The consideration payable under the Transaction is subject to a maximum potential cash consideration of £65m.

 

Financial effects of the Transaction

Stonebridge is currently a fully consolidated subsidiary of the group with external ownership reflected as a non-controlling interest. The Transaction therefore has no impact on the group's profit and loss before tax, only affecting the allocation to non-controlling interests on the group's Income Statement.

Consideration which is payable over six years will be financed from existing group facilities or assumed renewal of such, representing an increase in external debt, offset by the elimination of non-controlling interest on the group's balance sheet. Excess consideration above the non-controlling interest value of assets acquired will be reflected directly in equity and not as goodwill.

Upon option one being exercised and completed, the group's net asset value would be expected to decrease by £8-10m for FY25. The subsequent exercising of options two and three would result in a further reduction in the group's net assets, the impact being linked to the consideration to be paid.

Brand

Intellectual property in the name "Stonebridge Homes" shall remain with Stonebridge.

 

Warranties

SP's providing warranties customary for the nature of the Transaction to the Joint Venture, including as to: (i) its capacity and authority to its interest in Stonebridge; (ii) commercial warranties regarding the operations of the Stonebridge business.

Key individuals

The key individual important to Stonebridge is Darren Stubbs, Director.

Appendix 4

Joint venture agreement

Governance

A new joint venture agreement has been entered into between the two parties and Stonebridge and sets out the basis upon which they will manage Stonebridge over the period of the Transaction.

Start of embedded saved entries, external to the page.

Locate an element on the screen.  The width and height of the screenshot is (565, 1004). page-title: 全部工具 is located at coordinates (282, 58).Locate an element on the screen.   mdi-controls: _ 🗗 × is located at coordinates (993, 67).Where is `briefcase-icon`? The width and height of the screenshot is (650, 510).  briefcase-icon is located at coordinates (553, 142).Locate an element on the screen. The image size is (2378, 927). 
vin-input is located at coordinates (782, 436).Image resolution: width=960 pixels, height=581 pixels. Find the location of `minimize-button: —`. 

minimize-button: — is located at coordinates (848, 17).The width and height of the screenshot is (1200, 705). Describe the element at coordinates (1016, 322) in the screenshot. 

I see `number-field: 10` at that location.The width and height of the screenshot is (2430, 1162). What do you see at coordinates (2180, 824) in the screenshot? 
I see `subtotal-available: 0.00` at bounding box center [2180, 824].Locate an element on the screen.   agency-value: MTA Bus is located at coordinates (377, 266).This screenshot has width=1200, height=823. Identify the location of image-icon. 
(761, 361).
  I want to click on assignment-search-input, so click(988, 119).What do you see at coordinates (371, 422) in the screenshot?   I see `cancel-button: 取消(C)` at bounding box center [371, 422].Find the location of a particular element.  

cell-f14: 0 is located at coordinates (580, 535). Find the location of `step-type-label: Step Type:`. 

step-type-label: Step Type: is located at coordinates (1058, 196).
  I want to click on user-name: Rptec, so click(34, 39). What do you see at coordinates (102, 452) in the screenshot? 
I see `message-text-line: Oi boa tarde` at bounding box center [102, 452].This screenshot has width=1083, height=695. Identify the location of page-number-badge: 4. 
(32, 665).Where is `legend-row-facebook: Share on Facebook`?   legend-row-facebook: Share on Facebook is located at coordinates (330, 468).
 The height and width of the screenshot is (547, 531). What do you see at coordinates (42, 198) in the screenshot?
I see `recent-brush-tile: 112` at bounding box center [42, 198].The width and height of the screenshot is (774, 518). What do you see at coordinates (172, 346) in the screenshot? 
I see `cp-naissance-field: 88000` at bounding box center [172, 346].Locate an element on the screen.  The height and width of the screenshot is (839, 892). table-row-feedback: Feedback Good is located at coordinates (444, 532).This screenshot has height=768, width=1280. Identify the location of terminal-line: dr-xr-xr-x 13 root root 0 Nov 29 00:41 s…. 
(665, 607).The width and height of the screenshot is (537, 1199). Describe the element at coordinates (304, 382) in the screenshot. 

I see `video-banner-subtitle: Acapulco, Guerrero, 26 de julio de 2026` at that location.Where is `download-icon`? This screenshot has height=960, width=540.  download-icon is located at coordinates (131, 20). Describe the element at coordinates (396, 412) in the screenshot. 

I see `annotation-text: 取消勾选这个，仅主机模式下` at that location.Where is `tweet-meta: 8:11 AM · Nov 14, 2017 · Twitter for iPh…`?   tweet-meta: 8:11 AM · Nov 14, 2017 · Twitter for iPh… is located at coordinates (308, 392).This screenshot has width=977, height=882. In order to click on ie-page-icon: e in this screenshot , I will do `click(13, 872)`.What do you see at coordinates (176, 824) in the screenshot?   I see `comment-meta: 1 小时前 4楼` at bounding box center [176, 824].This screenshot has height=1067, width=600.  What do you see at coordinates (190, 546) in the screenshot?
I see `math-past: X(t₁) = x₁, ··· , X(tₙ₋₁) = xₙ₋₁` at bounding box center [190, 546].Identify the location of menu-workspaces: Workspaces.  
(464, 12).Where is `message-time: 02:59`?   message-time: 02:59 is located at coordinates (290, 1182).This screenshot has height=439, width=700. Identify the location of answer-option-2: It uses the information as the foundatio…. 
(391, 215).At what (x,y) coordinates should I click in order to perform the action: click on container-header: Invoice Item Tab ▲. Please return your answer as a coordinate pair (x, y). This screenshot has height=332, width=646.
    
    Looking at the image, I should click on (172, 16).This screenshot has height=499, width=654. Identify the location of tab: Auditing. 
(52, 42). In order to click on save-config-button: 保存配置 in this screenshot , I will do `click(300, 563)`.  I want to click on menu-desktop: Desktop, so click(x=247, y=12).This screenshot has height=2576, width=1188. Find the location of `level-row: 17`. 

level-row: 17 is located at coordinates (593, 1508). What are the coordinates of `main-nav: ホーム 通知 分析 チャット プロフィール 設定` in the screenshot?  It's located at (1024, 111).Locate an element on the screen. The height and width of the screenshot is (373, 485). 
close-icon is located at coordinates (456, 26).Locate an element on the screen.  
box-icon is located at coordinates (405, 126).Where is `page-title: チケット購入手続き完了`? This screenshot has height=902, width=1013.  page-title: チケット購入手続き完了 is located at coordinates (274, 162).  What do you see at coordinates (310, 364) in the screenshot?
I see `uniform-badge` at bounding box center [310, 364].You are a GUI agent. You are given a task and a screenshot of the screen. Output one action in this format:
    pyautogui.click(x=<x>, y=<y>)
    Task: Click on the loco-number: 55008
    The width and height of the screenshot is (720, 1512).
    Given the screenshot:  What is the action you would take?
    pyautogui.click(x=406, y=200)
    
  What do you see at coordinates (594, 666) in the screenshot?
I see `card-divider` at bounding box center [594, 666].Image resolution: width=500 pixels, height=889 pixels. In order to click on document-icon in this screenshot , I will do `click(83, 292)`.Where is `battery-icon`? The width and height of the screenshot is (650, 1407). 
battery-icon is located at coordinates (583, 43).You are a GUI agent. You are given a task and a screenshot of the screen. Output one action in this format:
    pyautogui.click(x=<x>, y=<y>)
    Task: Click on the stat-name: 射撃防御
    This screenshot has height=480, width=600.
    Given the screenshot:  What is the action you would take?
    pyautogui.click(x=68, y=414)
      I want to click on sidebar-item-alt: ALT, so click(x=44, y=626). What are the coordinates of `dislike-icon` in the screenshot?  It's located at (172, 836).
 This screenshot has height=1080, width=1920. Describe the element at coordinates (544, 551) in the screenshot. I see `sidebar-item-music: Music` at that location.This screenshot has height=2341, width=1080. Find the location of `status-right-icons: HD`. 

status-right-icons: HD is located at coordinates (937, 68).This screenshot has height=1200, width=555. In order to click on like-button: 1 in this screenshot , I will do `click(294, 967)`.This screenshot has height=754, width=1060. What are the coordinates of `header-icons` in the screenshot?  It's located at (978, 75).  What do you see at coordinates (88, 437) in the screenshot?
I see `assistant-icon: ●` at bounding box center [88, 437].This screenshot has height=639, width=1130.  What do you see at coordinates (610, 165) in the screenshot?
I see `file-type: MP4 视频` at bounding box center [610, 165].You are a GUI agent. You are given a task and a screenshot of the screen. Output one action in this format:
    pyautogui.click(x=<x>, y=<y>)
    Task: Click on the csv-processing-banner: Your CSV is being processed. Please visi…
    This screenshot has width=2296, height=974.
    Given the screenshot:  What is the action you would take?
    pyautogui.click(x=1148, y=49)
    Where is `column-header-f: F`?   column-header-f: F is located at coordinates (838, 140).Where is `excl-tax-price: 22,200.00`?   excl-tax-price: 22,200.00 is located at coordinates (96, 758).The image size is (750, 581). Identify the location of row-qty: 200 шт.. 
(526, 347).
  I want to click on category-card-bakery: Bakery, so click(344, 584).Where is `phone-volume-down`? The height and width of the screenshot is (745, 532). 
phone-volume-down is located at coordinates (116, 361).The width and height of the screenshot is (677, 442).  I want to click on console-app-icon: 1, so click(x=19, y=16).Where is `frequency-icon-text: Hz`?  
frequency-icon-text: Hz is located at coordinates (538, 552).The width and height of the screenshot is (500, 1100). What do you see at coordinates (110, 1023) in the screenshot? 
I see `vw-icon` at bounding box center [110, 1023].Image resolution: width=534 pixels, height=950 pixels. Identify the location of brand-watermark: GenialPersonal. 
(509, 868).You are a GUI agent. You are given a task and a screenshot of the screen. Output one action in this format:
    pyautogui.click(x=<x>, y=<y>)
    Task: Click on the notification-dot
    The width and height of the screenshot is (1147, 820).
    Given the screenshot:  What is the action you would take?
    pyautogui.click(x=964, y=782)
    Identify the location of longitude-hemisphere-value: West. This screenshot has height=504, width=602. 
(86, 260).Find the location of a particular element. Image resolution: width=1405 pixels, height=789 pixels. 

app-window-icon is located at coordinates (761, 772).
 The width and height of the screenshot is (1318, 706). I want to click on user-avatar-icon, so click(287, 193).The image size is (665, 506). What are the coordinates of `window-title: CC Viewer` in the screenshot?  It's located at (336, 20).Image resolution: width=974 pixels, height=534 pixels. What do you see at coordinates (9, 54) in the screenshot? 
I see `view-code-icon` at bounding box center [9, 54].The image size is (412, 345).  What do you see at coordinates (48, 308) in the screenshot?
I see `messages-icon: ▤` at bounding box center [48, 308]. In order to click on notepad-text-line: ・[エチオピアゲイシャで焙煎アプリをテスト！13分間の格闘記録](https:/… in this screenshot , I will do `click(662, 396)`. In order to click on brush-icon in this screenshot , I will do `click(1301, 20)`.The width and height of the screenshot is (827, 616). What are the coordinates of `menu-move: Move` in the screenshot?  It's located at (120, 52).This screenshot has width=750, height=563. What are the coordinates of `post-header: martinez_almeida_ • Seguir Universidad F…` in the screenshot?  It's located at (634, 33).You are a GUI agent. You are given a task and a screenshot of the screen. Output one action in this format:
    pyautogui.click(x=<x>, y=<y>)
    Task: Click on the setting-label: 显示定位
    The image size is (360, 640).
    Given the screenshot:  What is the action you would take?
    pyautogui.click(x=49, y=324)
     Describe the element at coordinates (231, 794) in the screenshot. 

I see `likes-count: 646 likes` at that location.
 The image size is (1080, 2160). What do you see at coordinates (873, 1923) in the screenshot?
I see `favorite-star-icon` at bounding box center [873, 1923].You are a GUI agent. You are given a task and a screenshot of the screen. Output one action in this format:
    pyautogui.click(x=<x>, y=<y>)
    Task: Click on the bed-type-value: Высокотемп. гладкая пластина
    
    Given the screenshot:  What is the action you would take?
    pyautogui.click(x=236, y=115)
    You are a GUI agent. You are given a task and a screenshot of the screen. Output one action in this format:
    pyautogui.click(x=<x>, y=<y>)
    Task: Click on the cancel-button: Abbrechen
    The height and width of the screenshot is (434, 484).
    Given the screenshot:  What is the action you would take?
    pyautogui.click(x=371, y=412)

Henry Boot will appoint two directors, SP will appoint one director. The Stonebridge board of directors shall manage the business within the framework of a five-year business plan, with day-to-day operational management being delegated to the senior management team. An integration plan will be agreed during 2025.

The board of directors is subject to customary 'reserved matters', which cannot be undertaken without the consent of the shareholders; these matters are limited to key corporate issues such as the issue of shares and changes to the articles of association of Stonebridge, or material changes to the nature of its business. 

Financing

Henry Boot will continue to provide financing to Stonebridge in line with agreed plans and may provide additional funding subject to an increase in the interest rate payable on the entire facility balance. No dividends shall be paid whilst any additional funding remains outstanding.

Covenants

Market standard covenants are included preventing SP from directly or indirectly competing with Stonebridge, or from soliciting customers, suppliers, or employees of Stonebridge, for a period of 18 months after SP ceases to hold shares in Stonebridge.

Dividends

66.7% of distributable earnings for each financial year shall be paid out, subject to a minimum retained earnings threshold of £5m, 40% in July of the respective financial year and 60% in January following the respective financial year.